Neo-Malthusians cite the 1969 war between El-Salvador and Honduras as a classic example of a scarcity induced conflict. The conflict became known as the Soccer War and lasted only 100 hours, during which several thousand people died on both sides. One of the main causes of this war was the scarcity of arable land. The sources of the shortage were population growth, erosion and unequal land distribution. A similar scarcity of arable land resonated in the minds of Ethiopians when their then Emperor Haile Selassie was ousted in 1974. The provisional Ethiopian government, the Dergue, failed to improve conditions resulting in large migrations of Ethiopians into a contested region on the Somali border, which in turn precipitated the Ogaden War of 1977. The scarcity of arable land was also a contributing cause of the violent dispute between Senegal and Mauritania in 1989. The conflict focused on Senegal River, which demarcated the border between the two. In this case, it was shown that the cause of land scarcity was population growth and desertification, along with lack of adequate quantities of fresh water.
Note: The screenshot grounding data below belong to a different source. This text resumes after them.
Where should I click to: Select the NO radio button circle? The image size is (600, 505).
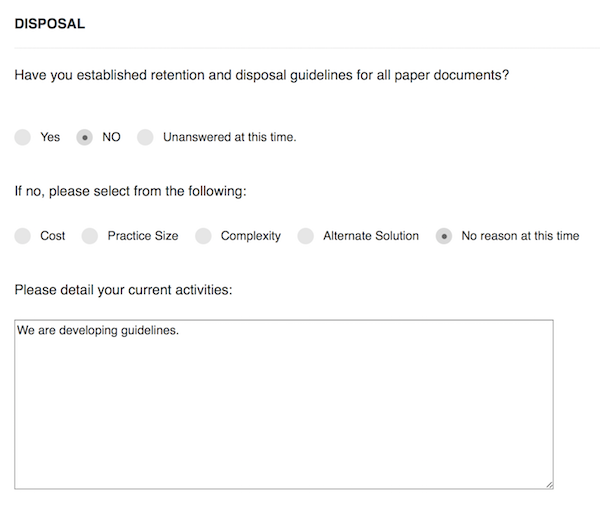click(85, 137)
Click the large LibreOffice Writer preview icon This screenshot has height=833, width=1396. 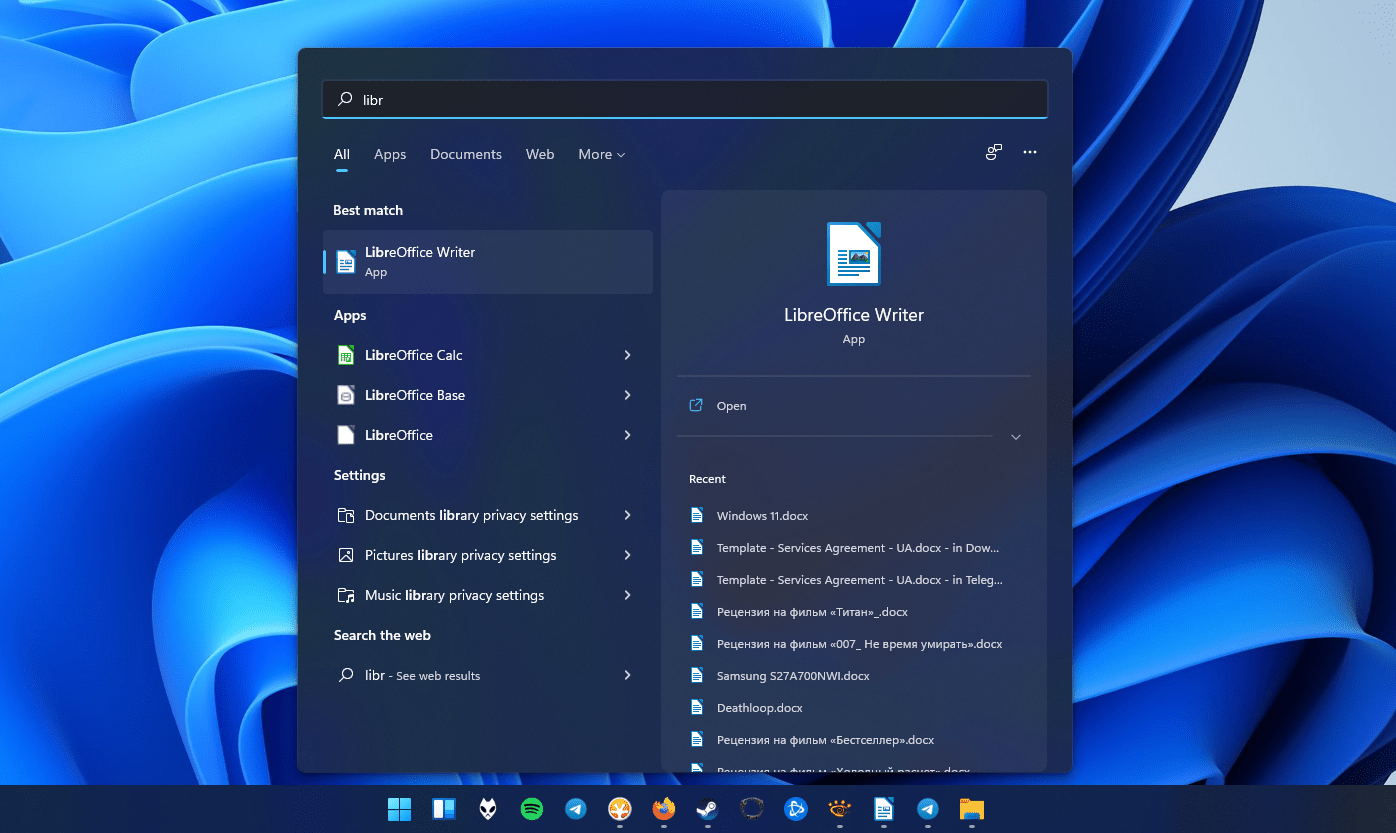click(x=853, y=254)
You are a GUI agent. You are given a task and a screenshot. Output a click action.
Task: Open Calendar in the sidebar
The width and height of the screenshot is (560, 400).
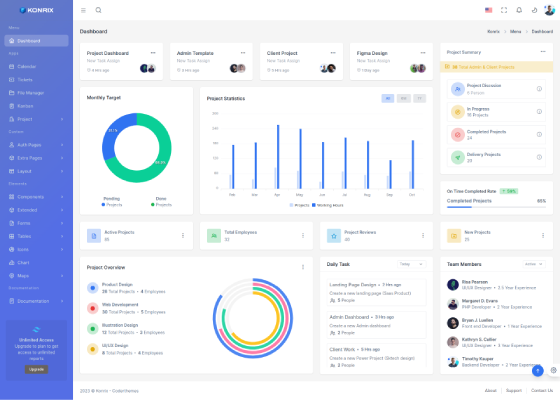coord(36,66)
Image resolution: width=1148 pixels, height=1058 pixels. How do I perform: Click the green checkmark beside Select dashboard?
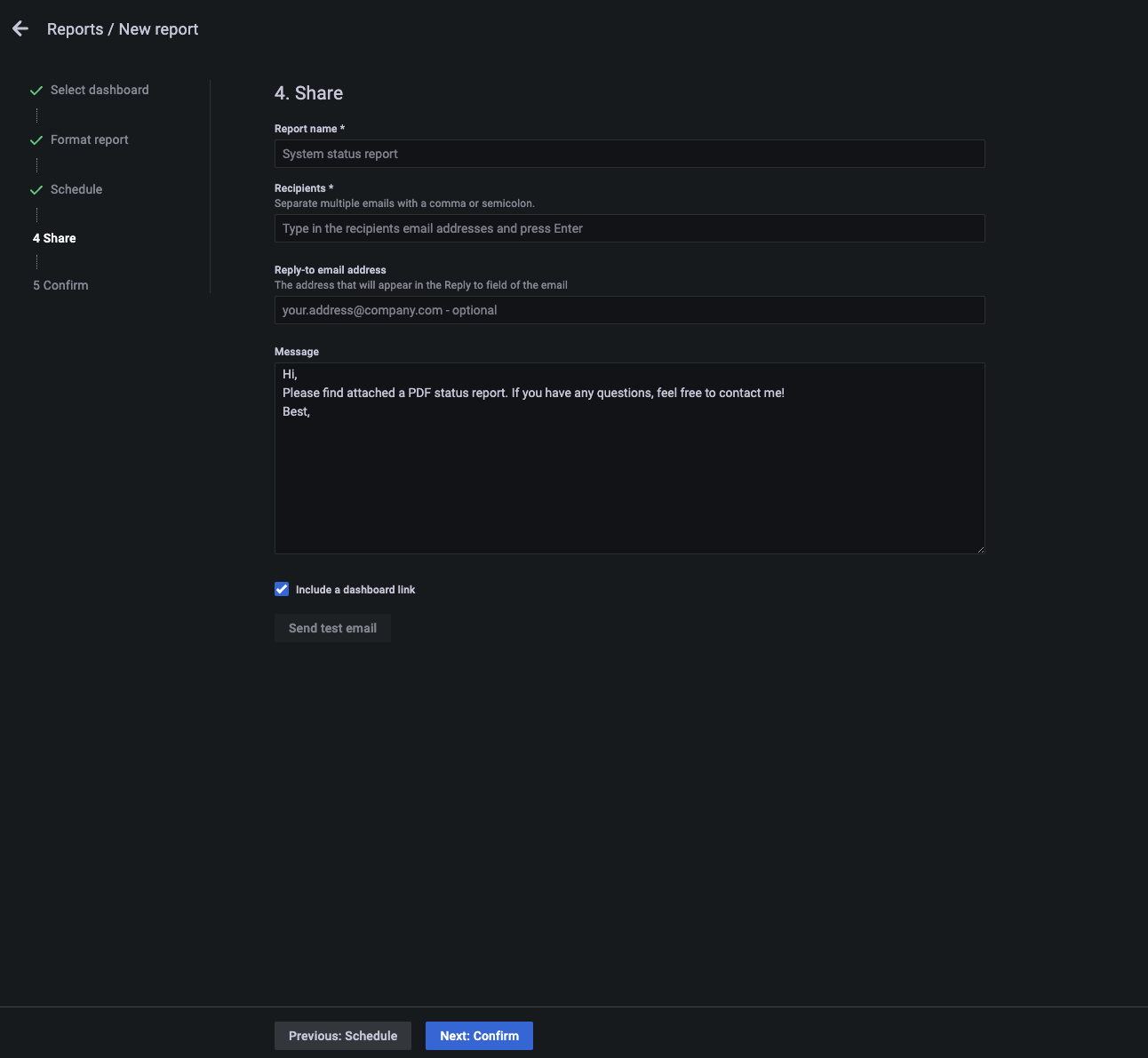[x=36, y=91]
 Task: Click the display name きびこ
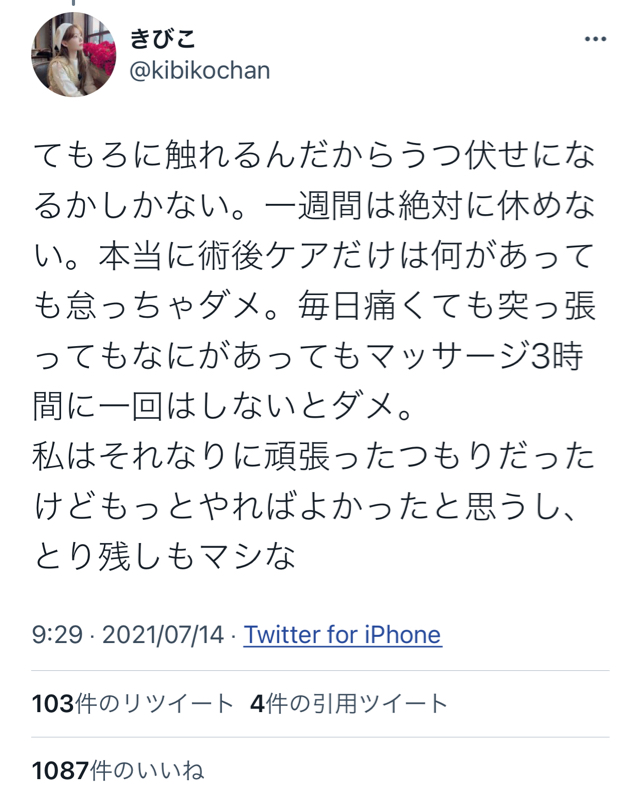tap(162, 39)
Numerous signs suggest that the combined effects of unsustainable consumption, population growth, and extreme poverty are taking their toll on the environment. More natural resources have been consumed since the end of the WW2 than in all human history to that point. The consumption of nonrenewable resources has significantly increased, although it has risen at a slower rate than population and economic growth as a result of changes in technology. The global consumption of fossil fuels (which account for 77% of all energy use) in 2003 was 4.7 times the level it was in 1950.

“Many of the wars of the 20th century were about oil, but wars of the 21st century will be over water,”  – Ismail Serageldin,  Director of the Bibliotheca Alexandrina and former World Bank Vice President

In the eyes of a future observer, what will characterize the political landscape of the Middle East and North Africa? Will the future mirror the past or, as suggested by the quote above, are significant changes on the horizon? In the past, struggles over territory, ideology, colonialism, nationalism, religion, and oil have defined the region. While it is clear that many of those sources of conflict remain salient today, future war in the Middle East and North Africa also will be increasingly influenced by economic and demographic trends that do not bode well for the region.
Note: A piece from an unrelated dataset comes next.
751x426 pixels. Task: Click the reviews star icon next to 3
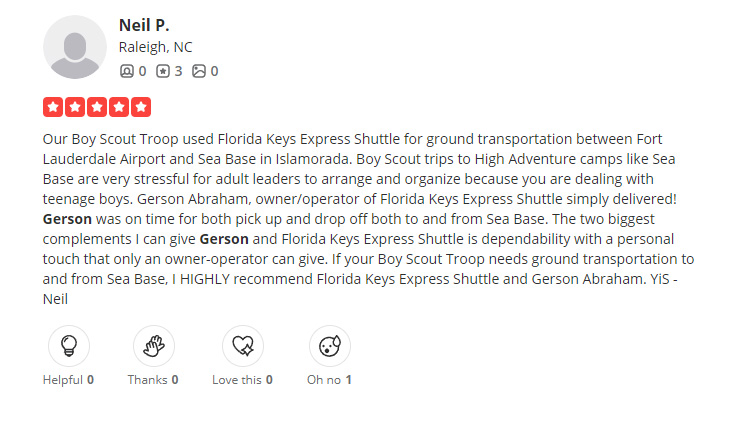(x=163, y=71)
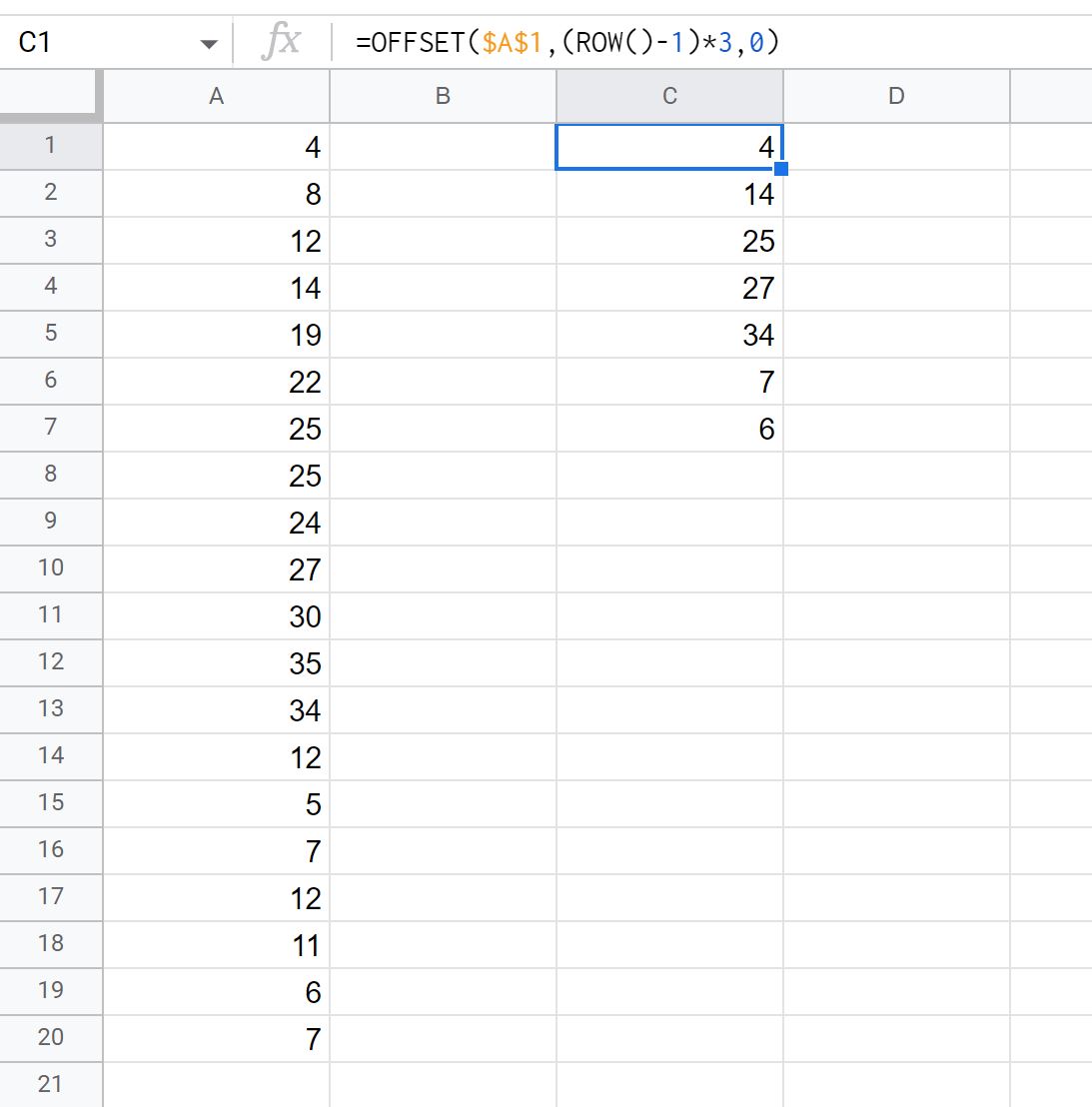Click empty cell B10
The height and width of the screenshot is (1107, 1092).
tap(443, 568)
By 2025, world population is projected to reach eight billion. As a global figure, this number is troubling enough; however, over 90% of the projected growth will take place in developing countries in which the vast majority of the population is dependent on local renewable resources. For instance, World Bank estimates place the present annual growth rate in the Middle East and North Africa at 1.9% versus a worldwide average of 1.4%. In most of these countries, these precious renewable resources are controlled by small segments of the domestic political elite, leaving less and less to the majority of the population. As a result, if present population and economic trends continue, many future conflicts throughout the region will be directly linked to what researchers term “environmental scarcity”— the scarcity of renewable resources such as arable land, forests, and fresh water.